• [Task brief]:
Report each line of the material below where the word "menu" can be found.

══════════

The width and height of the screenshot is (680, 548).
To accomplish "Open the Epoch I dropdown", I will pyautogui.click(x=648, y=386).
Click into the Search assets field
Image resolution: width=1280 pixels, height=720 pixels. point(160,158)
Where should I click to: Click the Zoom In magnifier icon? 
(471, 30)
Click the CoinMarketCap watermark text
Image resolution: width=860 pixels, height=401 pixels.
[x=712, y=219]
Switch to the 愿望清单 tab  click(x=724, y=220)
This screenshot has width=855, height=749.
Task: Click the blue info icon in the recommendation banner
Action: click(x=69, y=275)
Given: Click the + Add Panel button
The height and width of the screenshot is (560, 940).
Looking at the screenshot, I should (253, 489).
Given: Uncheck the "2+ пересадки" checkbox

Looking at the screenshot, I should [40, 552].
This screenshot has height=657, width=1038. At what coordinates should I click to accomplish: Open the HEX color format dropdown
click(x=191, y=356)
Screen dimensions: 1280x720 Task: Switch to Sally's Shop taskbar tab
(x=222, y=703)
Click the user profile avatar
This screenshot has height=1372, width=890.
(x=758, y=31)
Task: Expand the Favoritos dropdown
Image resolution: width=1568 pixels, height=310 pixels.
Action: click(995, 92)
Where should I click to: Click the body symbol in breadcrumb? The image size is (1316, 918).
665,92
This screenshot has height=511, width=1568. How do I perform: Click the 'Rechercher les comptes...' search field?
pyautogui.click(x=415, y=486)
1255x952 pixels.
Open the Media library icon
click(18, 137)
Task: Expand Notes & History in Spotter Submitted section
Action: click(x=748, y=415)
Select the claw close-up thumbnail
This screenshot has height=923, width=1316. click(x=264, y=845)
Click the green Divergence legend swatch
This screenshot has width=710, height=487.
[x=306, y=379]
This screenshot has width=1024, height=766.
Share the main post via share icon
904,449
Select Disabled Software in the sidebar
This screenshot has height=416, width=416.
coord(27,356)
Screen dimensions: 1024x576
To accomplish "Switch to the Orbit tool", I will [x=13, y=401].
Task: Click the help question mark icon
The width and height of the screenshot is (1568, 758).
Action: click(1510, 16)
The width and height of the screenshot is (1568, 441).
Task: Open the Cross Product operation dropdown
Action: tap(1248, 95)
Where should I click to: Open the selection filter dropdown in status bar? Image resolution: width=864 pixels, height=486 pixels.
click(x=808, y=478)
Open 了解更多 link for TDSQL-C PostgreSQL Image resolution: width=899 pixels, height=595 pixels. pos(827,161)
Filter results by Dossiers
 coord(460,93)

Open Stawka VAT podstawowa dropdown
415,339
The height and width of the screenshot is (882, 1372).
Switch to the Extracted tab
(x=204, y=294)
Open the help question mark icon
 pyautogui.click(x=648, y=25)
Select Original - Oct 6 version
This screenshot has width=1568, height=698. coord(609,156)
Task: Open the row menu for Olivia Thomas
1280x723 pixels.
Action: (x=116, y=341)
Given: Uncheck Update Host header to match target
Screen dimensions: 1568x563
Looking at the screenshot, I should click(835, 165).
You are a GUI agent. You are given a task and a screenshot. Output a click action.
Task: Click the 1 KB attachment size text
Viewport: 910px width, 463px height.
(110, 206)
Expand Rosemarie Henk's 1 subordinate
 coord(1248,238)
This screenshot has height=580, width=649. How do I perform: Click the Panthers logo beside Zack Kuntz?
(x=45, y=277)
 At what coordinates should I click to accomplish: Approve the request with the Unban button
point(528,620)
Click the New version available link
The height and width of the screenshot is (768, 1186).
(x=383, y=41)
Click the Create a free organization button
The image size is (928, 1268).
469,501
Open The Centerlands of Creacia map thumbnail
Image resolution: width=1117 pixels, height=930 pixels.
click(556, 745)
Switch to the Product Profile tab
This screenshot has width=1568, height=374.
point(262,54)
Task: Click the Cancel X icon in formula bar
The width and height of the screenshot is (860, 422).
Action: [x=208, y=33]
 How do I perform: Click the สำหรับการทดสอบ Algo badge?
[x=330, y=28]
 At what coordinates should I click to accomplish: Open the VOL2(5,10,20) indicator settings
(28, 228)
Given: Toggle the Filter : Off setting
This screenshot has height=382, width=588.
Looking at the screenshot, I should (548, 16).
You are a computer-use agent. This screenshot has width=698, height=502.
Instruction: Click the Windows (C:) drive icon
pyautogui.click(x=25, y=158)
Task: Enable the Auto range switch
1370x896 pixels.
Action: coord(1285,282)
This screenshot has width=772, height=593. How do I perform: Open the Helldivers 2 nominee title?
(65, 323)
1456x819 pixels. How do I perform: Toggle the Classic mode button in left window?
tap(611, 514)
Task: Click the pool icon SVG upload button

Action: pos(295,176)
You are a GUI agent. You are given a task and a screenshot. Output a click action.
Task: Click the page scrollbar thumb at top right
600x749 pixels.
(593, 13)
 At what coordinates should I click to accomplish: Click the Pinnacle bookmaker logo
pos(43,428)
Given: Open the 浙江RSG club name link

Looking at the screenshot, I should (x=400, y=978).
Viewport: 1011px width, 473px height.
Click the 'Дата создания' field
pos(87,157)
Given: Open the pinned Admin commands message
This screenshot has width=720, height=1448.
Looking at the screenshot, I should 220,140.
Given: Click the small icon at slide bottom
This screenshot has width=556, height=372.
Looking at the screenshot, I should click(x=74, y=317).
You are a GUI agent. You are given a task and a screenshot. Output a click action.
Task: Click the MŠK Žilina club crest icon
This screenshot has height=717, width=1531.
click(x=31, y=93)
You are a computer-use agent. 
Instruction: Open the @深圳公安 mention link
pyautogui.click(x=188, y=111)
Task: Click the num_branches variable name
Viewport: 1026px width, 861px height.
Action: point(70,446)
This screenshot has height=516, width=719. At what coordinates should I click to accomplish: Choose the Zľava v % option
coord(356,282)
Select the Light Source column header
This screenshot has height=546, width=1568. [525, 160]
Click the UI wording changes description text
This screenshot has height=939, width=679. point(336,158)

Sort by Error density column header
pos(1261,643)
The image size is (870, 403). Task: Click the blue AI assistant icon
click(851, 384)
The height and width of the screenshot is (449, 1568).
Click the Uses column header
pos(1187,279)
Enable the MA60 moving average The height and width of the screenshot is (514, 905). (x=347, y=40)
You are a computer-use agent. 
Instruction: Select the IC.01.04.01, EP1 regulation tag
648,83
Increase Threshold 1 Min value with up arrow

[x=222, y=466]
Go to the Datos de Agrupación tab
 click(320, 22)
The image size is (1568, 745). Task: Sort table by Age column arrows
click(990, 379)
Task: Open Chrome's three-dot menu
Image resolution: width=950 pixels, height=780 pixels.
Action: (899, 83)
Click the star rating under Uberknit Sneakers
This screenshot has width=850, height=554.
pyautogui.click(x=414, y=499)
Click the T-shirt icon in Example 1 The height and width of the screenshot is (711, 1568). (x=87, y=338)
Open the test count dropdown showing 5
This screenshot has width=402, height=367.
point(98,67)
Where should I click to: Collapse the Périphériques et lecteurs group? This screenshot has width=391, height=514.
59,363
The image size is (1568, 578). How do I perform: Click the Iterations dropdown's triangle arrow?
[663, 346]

══════════

• [Exercise solution]:
Task: Open the row menu for Olivia Thomas
Task: Open Chrome's three-dot menu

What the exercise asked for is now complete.